[Saved data entries]
■ ■ ■ ■ ■
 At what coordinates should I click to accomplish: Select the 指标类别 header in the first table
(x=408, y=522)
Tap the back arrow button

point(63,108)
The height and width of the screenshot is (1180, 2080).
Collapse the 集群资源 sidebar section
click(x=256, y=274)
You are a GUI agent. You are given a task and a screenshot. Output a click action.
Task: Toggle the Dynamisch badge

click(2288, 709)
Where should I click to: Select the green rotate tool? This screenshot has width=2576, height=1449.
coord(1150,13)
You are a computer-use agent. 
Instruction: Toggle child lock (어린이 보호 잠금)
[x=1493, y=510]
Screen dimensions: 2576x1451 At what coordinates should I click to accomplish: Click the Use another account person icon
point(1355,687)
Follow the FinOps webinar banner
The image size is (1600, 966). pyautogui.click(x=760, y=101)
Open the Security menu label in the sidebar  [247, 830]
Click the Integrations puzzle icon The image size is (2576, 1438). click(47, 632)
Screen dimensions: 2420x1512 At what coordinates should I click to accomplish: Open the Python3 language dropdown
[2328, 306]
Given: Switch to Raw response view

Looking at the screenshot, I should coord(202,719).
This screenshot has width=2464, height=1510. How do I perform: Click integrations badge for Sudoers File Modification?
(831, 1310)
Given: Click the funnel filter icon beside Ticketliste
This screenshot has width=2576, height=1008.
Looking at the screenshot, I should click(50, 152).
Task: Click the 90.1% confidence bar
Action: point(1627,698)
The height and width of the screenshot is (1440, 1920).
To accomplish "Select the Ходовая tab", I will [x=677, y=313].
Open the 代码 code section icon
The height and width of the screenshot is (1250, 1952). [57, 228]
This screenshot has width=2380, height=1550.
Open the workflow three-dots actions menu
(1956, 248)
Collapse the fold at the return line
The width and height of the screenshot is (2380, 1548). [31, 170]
■ ■ ■ ■ ■
◆ What the exercise asks: Transcribe each entry verbatim, leaving none out.

◆ Final answer:
 At what coordinates should I click to accomplish: Select the 指标类别 header in the first table
(x=408, y=522)
Tap the back arrow button

point(63,108)
The height and width of the screenshot is (1180, 2080).
Collapse the 集群资源 sidebar section
click(x=256, y=274)
You are a GUI agent. You are given a task and a screenshot. Output a click action.
Task: Toggle the Dynamisch badge

click(2288, 709)
Where should I click to: Select the green rotate tool? This screenshot has width=2576, height=1449.
coord(1150,13)
You are a computer-use agent. 
Instruction: Toggle child lock (어린이 보호 잠금)
[x=1493, y=510]
Screen dimensions: 2576x1451 At what coordinates should I click to accomplish: Click the Use another account person icon
point(1355,687)
Follow the FinOps webinar banner
The image size is (1600, 966). pyautogui.click(x=760, y=101)
Open the Security menu label in the sidebar  [247, 830]
Click the Integrations puzzle icon The image size is (2576, 1438). click(47, 632)
Screen dimensions: 2420x1512 At what coordinates should I click to accomplish: Open the Python3 language dropdown
[2328, 306]
Given: Switch to Raw response view

Looking at the screenshot, I should coord(202,719).
This screenshot has width=2464, height=1510. How do I perform: Click integrations badge for Sudoers File Modification?
(831, 1310)
Given: Click the funnel filter icon beside Ticketliste
This screenshot has width=2576, height=1008.
Looking at the screenshot, I should click(50, 152).
Task: Click the 90.1% confidence bar
Action: point(1627,698)
The height and width of the screenshot is (1440, 1920).
To accomplish "Select the Ходовая tab", I will [x=677, y=313].
Open the 代码 code section icon
The height and width of the screenshot is (1250, 1952). [57, 228]
This screenshot has width=2380, height=1550.
Open the workflow three-dots actions menu
(1956, 248)
Collapse the fold at the return line
The width and height of the screenshot is (2380, 1548). [31, 170]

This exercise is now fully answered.